Bu dönemdeki kadar baskı hiç olmadı

Türkiye’de muhalif yayın organları hariç, sadece “anaakım medya” olarak nitelenen medya kuruluşları değil, “yandaş medya” olarak nitelenen, siyasal iktidara her konuda destek veren medyanın da bu baskıyı hissettiğini duymak açıkçası beni şaşırtmadı değil. Geçen Cuma günü, Doğu Akdeniz Üniversitesi Mezunlarla İletişim ve Kariyer Araştırma Merkezi tarafından düzenlenen “Uluslararası Kariyer Fırsatları Forumu”nda Türkiye’den iki gazeteci konuğu dinledim. A Haber Kanalı Ekonomi Editörü Özlem Doğaner ile ATV Ankara Temsilcisi Faruk Demirel, birçok şeyin yanında, barış sürecinde medyanın rolüne de değindiler. Ancak benim dikkatimi çeken, özellikle Faruk Demirel’in söyledikleriydi. Uzun yıllar değişik televizyonlarda çalışan Demirel, kanal olarak sürece destek vermelerine rağmen kendi kuruluşlarında da aynı baskının hissedildiğini ifade etti ve hatta “Ben hiçbir dönemde bu kadar baskı hissetmedim” de dedi.

Bu baskı ikliminin ipuçlarını, 11 Mart 2013 tarihli ve “Barış gazeteciliği perspektifinden İmralı tutanakları” başlıklı yazımda vermiştim. Türkiye Başbakanı Recep Tayyip Erdoğan, yaptığı bir konuşmada, “Eğer bu ülkeye bu millete zerre kadar sevdanız varsa, şu çözüm sürecine katkıda bulunmak istiyorsanız, böyle bir haberi atamazsınız, atmamanız gerekirdi. Bu süreç hassas bir süreç” diyerek Milliyet’te yayımlanan “İmralı tutanakları” haberini eleştirmiş ve medyaya ayar vermişti zaten. İşte bugünlerde medyada yaygın biçimde uygulanmaya konulan oto-sansürün asıl nedeni bu.

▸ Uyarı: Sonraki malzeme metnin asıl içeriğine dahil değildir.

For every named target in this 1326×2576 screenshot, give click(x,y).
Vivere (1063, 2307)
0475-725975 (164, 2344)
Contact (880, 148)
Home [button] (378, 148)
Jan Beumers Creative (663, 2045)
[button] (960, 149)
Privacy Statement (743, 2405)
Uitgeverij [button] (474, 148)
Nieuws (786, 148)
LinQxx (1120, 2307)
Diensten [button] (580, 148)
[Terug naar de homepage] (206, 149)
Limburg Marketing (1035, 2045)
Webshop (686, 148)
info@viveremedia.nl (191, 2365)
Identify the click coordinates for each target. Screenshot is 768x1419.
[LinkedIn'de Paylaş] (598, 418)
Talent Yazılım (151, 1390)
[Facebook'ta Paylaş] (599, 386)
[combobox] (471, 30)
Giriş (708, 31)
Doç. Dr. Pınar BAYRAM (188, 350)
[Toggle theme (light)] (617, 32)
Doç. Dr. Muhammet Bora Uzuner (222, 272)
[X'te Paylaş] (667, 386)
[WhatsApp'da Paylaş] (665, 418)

Burada kısa bir parantez açıp oto-sansürün ne anlama geldiğini de açıklamak gerekiyor. Oto-sansür, gazeteciliğin ruhuna aykırı bir uygulamaya işaret ediyor. Yazılması gerekeni, korkudan yazamamak anlamını taşıyor. Oto-sansür, hem kurumsal düzlemde hem de bireysel düzlemde işleyebiliyor.

Baskı ortamında barış gazeteciliği mümkün mü?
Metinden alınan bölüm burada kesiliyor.